(Stored data)
________

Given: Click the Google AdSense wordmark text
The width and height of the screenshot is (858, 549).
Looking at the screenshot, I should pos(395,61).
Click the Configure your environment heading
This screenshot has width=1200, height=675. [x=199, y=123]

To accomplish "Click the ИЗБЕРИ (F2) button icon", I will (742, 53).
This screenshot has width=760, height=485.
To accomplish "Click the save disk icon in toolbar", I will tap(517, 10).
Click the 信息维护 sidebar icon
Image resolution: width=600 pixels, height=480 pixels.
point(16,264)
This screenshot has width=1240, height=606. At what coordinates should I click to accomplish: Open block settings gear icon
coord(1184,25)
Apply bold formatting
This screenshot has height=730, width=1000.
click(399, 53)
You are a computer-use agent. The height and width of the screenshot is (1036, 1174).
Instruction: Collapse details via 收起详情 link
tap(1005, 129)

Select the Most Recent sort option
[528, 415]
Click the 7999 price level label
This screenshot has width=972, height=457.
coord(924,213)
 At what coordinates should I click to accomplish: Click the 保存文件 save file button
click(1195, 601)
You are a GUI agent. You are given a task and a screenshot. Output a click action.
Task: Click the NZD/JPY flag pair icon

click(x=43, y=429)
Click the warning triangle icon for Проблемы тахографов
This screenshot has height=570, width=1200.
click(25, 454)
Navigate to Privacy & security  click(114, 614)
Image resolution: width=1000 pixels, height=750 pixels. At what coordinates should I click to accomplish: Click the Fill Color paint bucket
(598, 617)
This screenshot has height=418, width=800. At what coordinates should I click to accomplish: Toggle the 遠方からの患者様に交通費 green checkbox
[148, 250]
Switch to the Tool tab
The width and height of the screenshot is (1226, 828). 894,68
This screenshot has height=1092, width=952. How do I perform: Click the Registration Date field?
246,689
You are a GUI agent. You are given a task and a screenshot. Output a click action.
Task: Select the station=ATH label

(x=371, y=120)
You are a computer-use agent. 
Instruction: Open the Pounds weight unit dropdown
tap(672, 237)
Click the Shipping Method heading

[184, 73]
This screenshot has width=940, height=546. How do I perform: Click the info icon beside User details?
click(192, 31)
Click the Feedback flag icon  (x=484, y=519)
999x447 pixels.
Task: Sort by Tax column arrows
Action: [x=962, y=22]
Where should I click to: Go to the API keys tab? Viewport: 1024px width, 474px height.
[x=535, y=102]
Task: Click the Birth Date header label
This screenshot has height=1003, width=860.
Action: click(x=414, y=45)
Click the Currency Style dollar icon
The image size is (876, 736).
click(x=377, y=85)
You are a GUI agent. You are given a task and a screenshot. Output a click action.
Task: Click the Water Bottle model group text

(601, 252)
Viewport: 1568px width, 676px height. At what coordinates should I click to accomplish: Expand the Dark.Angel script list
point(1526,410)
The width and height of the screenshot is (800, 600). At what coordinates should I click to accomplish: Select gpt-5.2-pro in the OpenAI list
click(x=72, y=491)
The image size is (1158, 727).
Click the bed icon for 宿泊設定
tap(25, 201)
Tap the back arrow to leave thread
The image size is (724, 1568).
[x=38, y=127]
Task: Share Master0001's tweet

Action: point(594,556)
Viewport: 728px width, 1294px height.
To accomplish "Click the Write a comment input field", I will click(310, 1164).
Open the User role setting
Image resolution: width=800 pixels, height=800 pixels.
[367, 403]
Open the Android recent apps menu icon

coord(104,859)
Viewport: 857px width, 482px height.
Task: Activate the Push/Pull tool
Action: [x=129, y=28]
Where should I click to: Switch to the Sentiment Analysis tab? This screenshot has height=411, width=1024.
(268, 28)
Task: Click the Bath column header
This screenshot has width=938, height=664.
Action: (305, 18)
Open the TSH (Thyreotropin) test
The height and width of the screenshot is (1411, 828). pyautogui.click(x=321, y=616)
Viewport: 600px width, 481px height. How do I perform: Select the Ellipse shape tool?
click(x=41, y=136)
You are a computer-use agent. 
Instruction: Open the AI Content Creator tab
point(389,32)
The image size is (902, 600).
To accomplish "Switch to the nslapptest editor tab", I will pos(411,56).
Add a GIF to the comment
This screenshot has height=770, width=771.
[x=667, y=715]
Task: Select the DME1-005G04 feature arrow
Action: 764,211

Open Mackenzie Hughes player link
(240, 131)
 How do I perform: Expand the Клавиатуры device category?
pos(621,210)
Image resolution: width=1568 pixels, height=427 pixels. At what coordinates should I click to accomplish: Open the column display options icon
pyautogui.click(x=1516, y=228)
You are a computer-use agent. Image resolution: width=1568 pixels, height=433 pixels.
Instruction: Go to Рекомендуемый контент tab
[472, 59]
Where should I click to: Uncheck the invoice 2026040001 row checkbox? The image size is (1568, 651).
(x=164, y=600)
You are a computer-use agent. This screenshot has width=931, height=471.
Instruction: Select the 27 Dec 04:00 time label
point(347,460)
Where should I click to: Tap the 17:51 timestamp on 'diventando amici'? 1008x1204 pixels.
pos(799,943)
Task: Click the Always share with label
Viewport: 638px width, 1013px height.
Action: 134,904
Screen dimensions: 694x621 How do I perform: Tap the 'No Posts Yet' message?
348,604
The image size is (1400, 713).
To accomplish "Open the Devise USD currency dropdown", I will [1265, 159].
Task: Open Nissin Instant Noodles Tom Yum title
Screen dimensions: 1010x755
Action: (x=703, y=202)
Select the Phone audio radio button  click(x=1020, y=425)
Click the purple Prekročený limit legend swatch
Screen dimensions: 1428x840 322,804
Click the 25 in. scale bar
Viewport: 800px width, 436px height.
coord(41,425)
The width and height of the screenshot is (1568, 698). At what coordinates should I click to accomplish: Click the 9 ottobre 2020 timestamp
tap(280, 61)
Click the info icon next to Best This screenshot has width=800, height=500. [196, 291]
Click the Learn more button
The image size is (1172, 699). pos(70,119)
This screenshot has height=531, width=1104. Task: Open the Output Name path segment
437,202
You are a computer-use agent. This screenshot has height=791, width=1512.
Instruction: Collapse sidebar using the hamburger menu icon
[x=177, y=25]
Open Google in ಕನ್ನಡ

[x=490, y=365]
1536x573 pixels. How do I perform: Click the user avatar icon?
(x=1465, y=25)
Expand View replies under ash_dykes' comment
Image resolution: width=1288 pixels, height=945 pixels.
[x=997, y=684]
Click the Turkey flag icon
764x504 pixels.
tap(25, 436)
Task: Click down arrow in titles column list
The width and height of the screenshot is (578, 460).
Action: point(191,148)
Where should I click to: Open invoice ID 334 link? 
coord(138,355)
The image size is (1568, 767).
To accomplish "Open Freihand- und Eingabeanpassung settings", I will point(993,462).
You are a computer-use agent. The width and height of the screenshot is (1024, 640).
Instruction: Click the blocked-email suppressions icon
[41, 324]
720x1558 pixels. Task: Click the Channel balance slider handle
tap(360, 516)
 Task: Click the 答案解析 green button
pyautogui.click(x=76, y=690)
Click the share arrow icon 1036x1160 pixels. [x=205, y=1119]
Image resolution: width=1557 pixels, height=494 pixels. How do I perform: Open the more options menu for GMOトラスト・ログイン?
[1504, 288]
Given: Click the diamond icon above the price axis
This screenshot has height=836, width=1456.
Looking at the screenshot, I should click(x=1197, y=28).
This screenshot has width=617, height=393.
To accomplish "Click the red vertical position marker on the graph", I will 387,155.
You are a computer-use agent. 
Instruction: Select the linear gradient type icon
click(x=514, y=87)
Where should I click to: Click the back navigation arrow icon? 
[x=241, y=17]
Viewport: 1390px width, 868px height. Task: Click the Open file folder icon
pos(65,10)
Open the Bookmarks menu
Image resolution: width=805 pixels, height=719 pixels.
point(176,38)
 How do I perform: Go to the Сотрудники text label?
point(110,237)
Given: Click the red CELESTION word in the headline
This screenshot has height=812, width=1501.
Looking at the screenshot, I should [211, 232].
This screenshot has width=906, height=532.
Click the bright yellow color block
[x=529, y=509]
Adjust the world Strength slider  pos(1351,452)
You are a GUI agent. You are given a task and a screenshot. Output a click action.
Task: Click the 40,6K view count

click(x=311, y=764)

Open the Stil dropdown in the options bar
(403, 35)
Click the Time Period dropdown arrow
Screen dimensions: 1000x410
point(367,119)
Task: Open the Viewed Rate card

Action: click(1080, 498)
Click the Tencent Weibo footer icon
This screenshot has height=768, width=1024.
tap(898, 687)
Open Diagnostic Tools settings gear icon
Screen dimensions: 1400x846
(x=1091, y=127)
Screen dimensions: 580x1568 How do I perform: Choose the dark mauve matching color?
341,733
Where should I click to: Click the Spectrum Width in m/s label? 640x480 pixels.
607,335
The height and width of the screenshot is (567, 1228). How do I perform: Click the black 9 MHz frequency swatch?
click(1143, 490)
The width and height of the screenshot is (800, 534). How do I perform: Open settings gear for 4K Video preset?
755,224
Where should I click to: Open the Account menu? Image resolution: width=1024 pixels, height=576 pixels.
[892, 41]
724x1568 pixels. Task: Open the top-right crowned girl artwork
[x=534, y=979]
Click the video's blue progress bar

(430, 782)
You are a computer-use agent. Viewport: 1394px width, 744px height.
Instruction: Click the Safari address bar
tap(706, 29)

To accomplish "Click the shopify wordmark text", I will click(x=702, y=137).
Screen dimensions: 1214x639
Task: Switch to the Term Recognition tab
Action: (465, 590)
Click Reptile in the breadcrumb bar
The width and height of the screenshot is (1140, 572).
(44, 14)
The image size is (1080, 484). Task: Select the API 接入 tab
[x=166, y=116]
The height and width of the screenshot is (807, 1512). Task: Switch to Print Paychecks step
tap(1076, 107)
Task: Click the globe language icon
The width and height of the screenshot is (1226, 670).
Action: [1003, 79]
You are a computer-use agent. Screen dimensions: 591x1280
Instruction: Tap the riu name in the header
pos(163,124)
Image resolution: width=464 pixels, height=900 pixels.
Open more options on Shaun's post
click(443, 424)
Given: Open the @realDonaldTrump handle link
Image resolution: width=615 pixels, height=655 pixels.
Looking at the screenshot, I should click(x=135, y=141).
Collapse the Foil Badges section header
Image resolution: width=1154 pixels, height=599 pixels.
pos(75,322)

________

* _Work item_:
Please restate the records word for word. Go from the first line to the line with "You are a computer-use agent. The height" and include both.

* _Solution to this task_:
Given: Click the Google AdSense wordmark text
The width and height of the screenshot is (858, 549).
Looking at the screenshot, I should pos(395,61).
Click the Configure your environment heading
This screenshot has width=1200, height=675. [x=199, y=123]

To accomplish "Click the ИЗБЕРИ (F2) button icon", I will (742, 53).
This screenshot has width=760, height=485.
To accomplish "Click the save disk icon in toolbar", I will tap(517, 10).
Click the 信息维护 sidebar icon
Image resolution: width=600 pixels, height=480 pixels.
point(16,264)
This screenshot has width=1240, height=606. At what coordinates should I click to accomplish: Open block settings gear icon
coord(1184,25)
Apply bold formatting
This screenshot has height=730, width=1000.
click(399, 53)
You are a computer-use agent. The height and width of the screenshot is (1036, 1174).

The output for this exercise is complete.